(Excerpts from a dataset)
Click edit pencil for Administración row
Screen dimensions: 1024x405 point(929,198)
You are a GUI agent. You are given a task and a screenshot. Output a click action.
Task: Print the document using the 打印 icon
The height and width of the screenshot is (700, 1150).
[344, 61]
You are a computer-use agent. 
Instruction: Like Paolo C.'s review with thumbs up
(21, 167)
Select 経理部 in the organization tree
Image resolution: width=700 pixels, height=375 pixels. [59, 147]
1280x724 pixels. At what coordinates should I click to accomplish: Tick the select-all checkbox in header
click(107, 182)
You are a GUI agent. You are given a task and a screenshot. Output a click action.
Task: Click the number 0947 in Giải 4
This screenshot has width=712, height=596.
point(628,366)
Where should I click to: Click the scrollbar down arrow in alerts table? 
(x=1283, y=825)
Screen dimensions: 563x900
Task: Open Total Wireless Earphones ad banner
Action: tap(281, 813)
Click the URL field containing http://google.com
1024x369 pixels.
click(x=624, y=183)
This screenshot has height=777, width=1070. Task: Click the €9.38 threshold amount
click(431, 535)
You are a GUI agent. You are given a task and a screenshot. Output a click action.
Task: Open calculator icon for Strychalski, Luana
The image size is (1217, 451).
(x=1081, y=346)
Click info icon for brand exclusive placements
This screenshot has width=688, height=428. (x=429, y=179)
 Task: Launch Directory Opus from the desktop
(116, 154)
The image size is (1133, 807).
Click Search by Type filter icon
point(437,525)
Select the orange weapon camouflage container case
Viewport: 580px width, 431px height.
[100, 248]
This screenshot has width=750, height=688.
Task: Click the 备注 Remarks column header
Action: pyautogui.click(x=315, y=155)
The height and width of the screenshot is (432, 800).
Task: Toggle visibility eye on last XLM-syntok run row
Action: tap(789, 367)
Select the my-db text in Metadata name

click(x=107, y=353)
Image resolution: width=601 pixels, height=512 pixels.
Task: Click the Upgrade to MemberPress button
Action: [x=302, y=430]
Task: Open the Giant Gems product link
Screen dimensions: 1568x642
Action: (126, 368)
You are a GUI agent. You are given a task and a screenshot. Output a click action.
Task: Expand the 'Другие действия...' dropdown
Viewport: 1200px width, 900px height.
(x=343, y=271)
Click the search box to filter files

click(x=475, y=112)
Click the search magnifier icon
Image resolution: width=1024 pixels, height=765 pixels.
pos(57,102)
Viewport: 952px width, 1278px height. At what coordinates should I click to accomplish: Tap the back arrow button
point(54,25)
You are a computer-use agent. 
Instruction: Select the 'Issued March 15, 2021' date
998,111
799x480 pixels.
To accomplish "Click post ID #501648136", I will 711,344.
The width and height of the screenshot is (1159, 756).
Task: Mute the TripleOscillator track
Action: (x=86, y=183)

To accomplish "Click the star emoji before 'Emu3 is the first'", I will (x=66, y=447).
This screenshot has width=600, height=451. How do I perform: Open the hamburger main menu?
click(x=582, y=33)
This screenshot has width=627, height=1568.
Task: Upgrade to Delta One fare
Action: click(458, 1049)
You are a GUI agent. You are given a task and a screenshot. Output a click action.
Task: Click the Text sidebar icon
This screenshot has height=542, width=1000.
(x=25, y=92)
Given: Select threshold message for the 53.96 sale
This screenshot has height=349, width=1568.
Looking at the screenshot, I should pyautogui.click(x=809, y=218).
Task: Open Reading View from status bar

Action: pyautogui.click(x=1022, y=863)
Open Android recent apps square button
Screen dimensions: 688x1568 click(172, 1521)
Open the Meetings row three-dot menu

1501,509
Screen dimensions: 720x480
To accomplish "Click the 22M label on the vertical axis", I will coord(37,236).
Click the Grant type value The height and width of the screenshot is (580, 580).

> [Exercise aim] None of the lines before the one containing "This screenshot has width=600, height=451." belong in the answer; reproduce that line and all later lines of the records exactly.

> [Your response]
This screenshot has width=600, height=451. How do I perform: Open the hamburger main menu?
click(x=582, y=33)
This screenshot has width=627, height=1568.
Task: Upgrade to Delta One fare
Action: click(458, 1049)
You are a GUI agent. You are given a task and a screenshot. Output a click action.
Task: Click the Text sidebar icon
This screenshot has height=542, width=1000.
(x=25, y=92)
Given: Select threshold message for the 53.96 sale
This screenshot has height=349, width=1568.
Looking at the screenshot, I should pyautogui.click(x=809, y=218).
Task: Open Reading View from status bar

Action: pyautogui.click(x=1022, y=863)
Open Android recent apps square button
Screen dimensions: 688x1568 click(172, 1521)
Open the Meetings row three-dot menu

1501,509
Screen dimensions: 720x480
To accomplish "Click the 22M label on the vertical axis", I will coord(37,236).
Click the Grant type value The height and width of the screenshot is (580, 580).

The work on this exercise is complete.